Spesso la situazione di emergenza oltre alle dotazioni specifiche e a un programma di operazioni attentamente studiato e pianificato richiedono una capacità di valutare rapidamente le contromisure da adottare. Quando è davvero necessario abbandonare la nave è una scelta che spetta solo al comandante e richiede lucidità estrema. Tutti ricordano il celebre caso della perdita del Lady Samantha, un ketch italiano di 13,80 metri. Era il 13 novembre del 2003 quando nel corso di una navigazione in Atlantico da New York alla Martinica, una sartia della barca si sfilaccia alla base e l’equipaggio, composto dallo skipper Simone Salvo e altre quattro persone, decise di tornare al porto di partenza per la riparazione. Durante il rientro però la barca venne investita da una tempesta.
Completamente a secco di vela, lo scafo venne spazzato dalle onde e cominciò a imbarcare acqua. Lo skipper prese la decisione di lanciare il may-day e dopo tre quarti d’ora la Guardia Costiera statunitense li recuperò. Bilancio: barca perduta, ma tutti salvi.
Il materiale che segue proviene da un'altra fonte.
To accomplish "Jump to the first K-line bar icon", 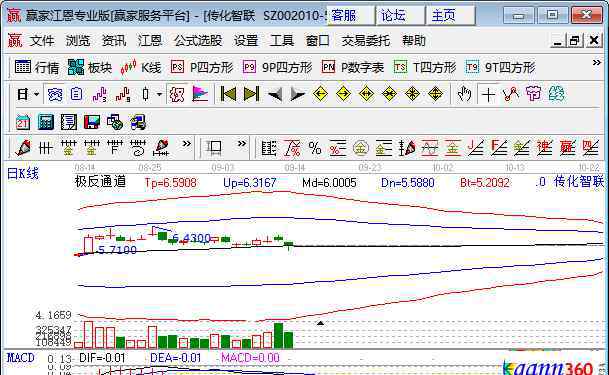I will point(228,94).
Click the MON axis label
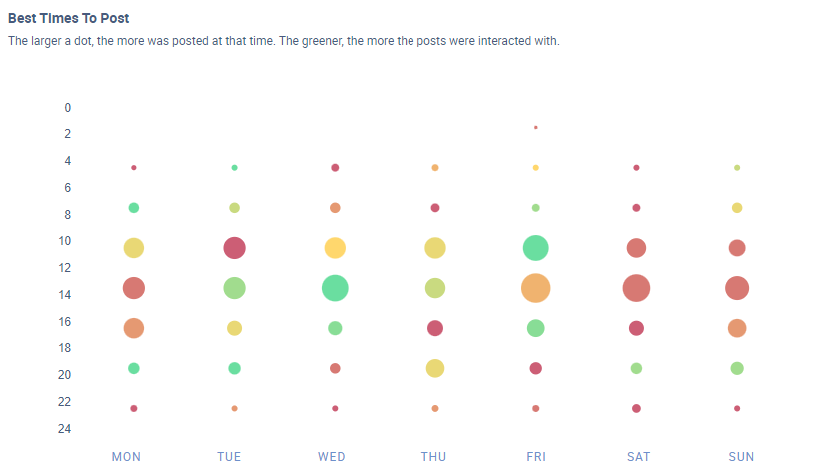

Una decisione, quella di abbandonare la barca da parte di Simone, senza dubbio sofferta, ma proprio perché rapida e risoluta, è stata ammirevole e da manuale.
Affondare la barca o lasciarla alla deriva?
Infine in caso di naufragio non bisogna sottovalutare anche gli aspetti legali dell’abbandono nave. Si può per esempio abbandonare la barca ancora galleggiante e che può costituire un pericolo per gli altri naviganti. Cosa succede se il relitto non segnalato viene investito da un’altra barca, magari di notte? A questo proposito il Codice della Navigazione italiano prevede la possibilità di abbandonare l’imbarcazione in caso di pericolo, posto che il comandante, che deve essere l’ultimo a scendere fuoribordo, abbia effettuato senza risultato tutti i tentativi per salvarla. In caso di omissioni a questi doveri la pena per chi è responsabile a bordo è la reclusione fino a due anni. Lo stesso Codice della Navigazione non prevede invece la possibilità di affondare la barca, atto che come naufragio doloso è perseguibile dal Codice Penale sempre con la reclusione da 5 a 12 anni. Da ricordare a scanso di equivoci che anche la Convenzione di Torremolinos del 1997 vieta l’abbandono di rifiuti tossici o nocivi in Mediterraneo come lo sarebbe l’affondamento volontario di una barca per la presenza di gasolio, olii lubrificanti, acido delle batterie e la stessa vetroresina dello scafo che è classificata come rifiuto tossico.
La migliore soluzione è lasciare lo scafo ancora galleggiante alla deriva ma provvedere affinché venga emesso un Avviso ai Naviganti per scongiurare il pericolo di collisioni con altre imbarcazioni.